In this post we are going to focus on how to run code for data pipelines, that is good old fashioned ETL or ELT or whatever, we call them data pipelines, in that we don’t have to wonder whether we are using ELT or ETL or have a typo.
Typical Azure Setup
What typically happens is ADF is used to call Databricks, ADF does something like bringing some data into ADLS or reading from a database and gets the data written to a really expensive dumb data store like “Microsoft SQL Server or Synapse Server” (jokes obviously) and then calls Databricks to do the actual processing.
When we call Databricks from ADF we have a few options for the type of code we can call, we can call:
Notebook Python File JAR
Notebook
A notebook is a single file made up of sections called “cells”, each cell can be run on its own and can store state - none of this is available for ADF, with ADF you run an entire notebook (this is a key point, remember it for later).

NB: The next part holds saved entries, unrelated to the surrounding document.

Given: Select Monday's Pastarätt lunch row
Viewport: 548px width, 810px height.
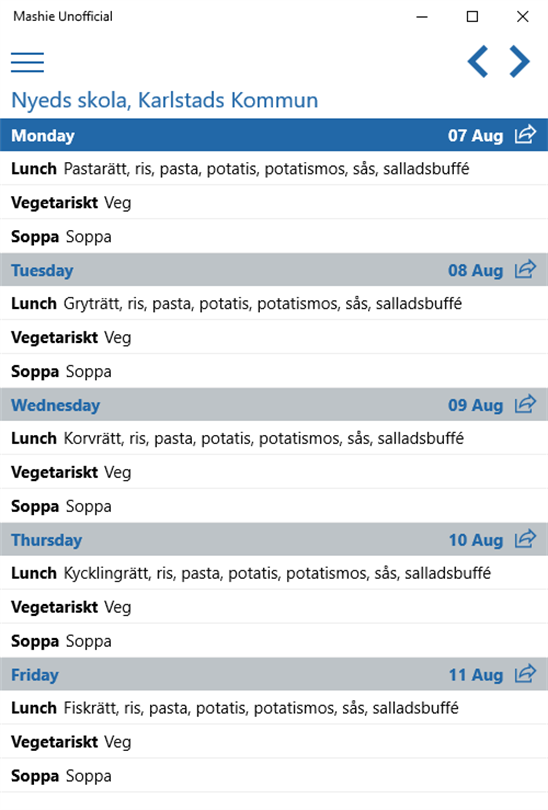Looking at the screenshot, I should (274, 168).
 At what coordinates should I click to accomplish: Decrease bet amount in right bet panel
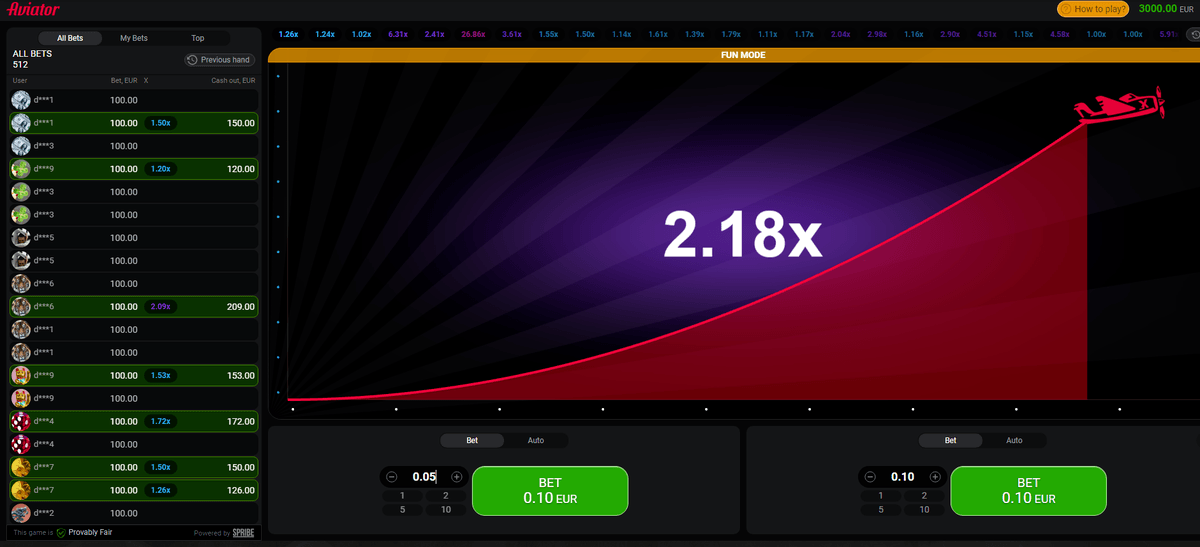point(870,477)
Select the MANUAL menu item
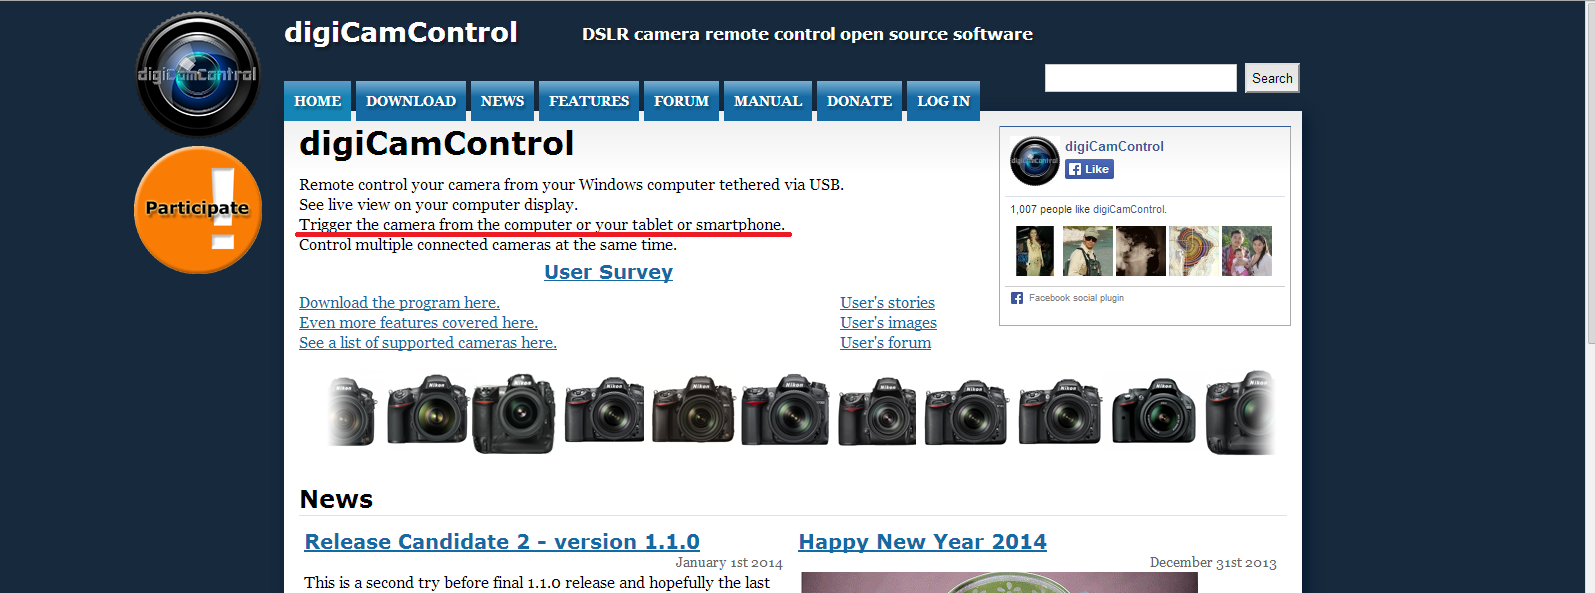This screenshot has height=593, width=1595. [x=768, y=101]
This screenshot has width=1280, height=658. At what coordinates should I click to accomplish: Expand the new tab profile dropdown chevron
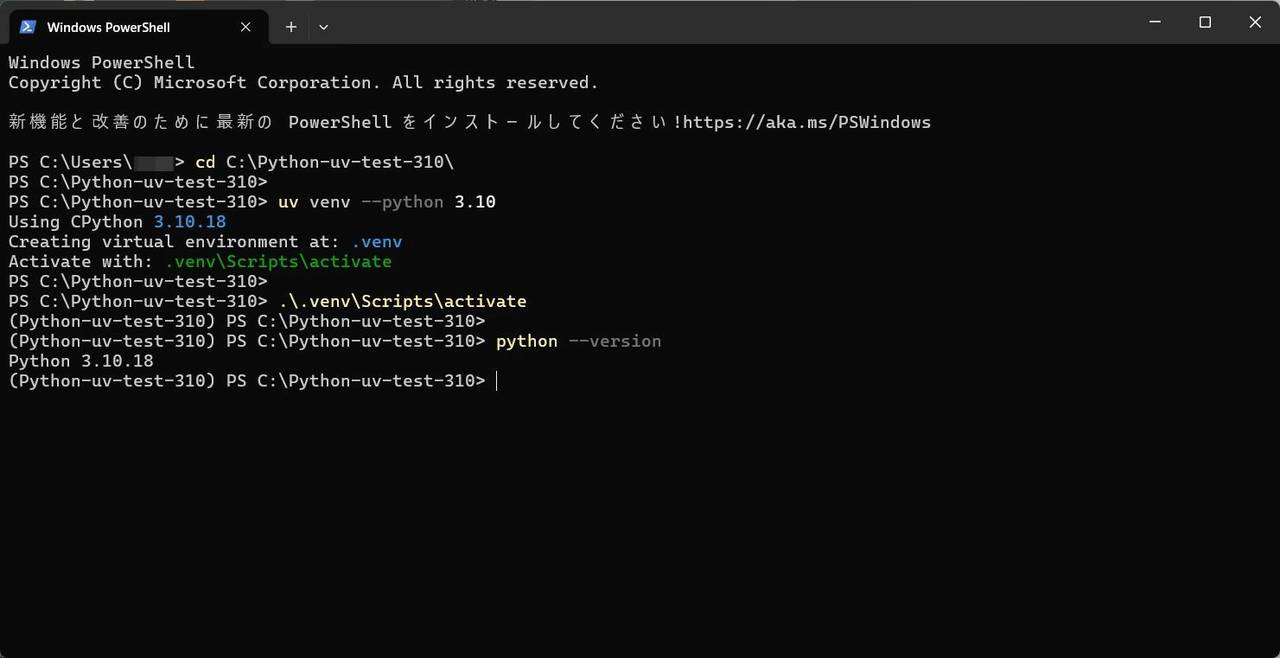(x=323, y=27)
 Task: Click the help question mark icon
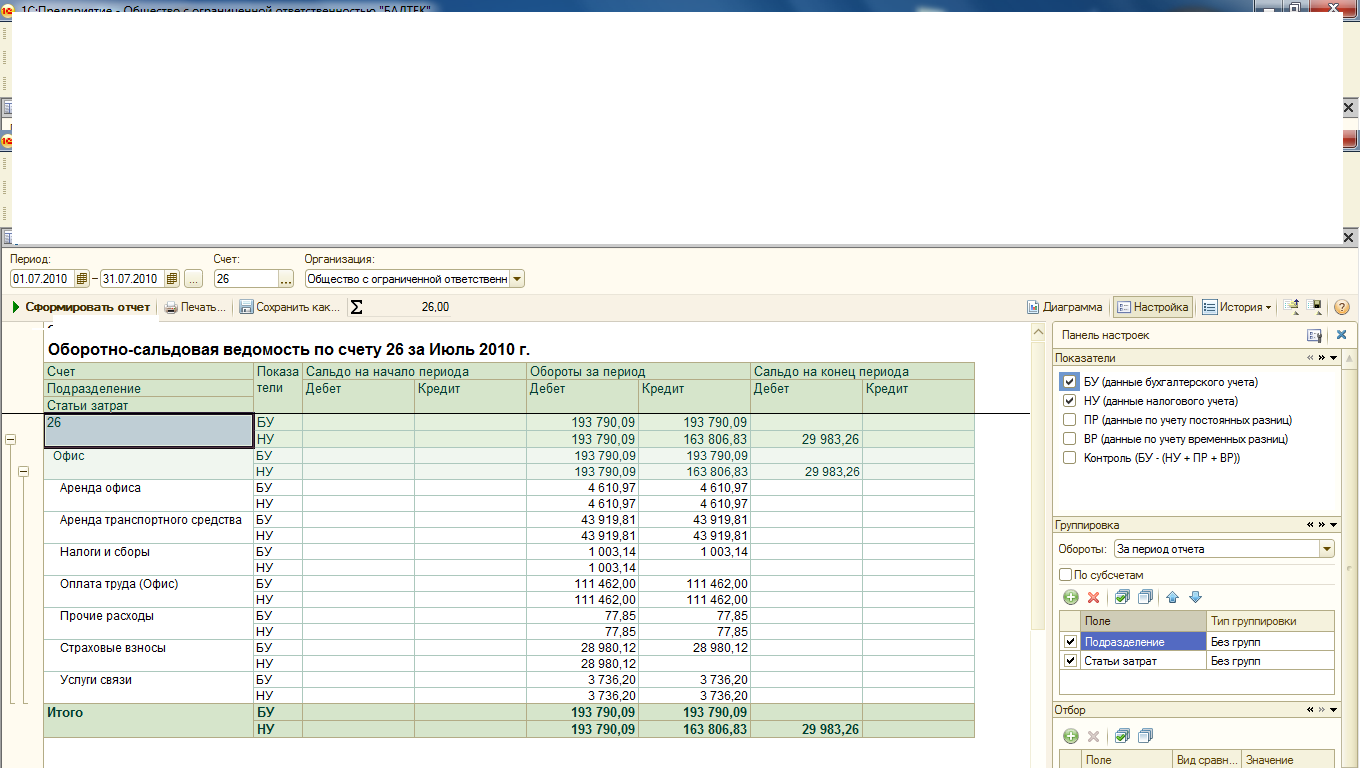tap(1342, 307)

Each cell in a notebook can we flipped from one language to another using what is known as a magic command “%language”, for example if you had a python notebook and in a cell wrote:
%sql
update delta_table set what_in_sweet_goodness = 'yes_sql_not_python';
It would execute the SQL command as SQL, not as python (insert mind blown meme, don’t actually because I can’t be bothered to find a link).
With a notebook we also get some objects provided for us, think dbutils and spark. In spark if we want to do anything we first need to get a reference to the current SparkSession so:
from pyspark.sql import SparkSession
spark = SparkSession.builder.appName('databricks-awesome').getOrCreate()
or even:
%scala
SparkSession.builder().getOrCreate()
but with a notebook we don’t need to do that, we can just start using spark
without instantiating it, nice:
Now, this is great for hacking on a server and seeing what data you have because you don’t have to type spark = ....
or remember to import dbutils if you want to use it, but it is terrible for writing code in an IDE or running tests on the code on your desktop because if you don’t then create the objects that are provided for you, then you won’t be able to use them. You won’t get any intellisense. You will struggle to refactor things, not pleasant for us developers who like to be productive.
So, notebooks are great for exploring data and looking at issues in Databricks but lousy for developers who.
So if you want to write unit tests, you can’t. The best you can do is write integration tests that go typically like “deploy notebooks, run notebooks, check results” and that is going to be a minimum of 2-3 minutes probably longer so painful.
Python File
So this is my preferred (when using python, when using scala or .Net this choice would be obtuse, to say the least).
If you use a plain python file, you will need to instantiate your own SparkSession so the code will run locally. Because it is plain python, you can write unit tests and integration tests and use intellisense, refactoring and everything that every good developer likes to use.
Now the thing you lose is that you can’t just jump onto a notebook, hack about and change the code to see how to make it work but personally I don’t believe that this is a bad thing - adding engineering rigour to your development workflow is not a bad thing.
JAR
If you are writing Java or Scala then use a JAR file - same reasons as python.
.Net
No post I write about Spark is going to miss off .Net, if you are writing C# or F# then you can’t use a notebook anyway. If you do this then you will also include the .Net driver JAR file (weird statement to make) and call that.
Hybrid solution
The last option is to mix things up a bit and use a mixture of notebooks and deploy jars or python eggs/wheels and call the compiled code from the notebook so you get to do things like unit and integration test the code but have an easy way to run the code on a Databricks cluster.
The hybrid approach could well be the best solution for everyone.
Last point
One last thing because I guess it isn’t obvious is that if you use python files or Jars if you want to run one outside of ADF you either need to use a notebook to call it or you can create a job and execute that job, small point but hopefully useful.
Summary
If you want to have an effective development workflow for your Databricks ETL jobs which are called by ADF then use python files or JARS and ideally not notebooks.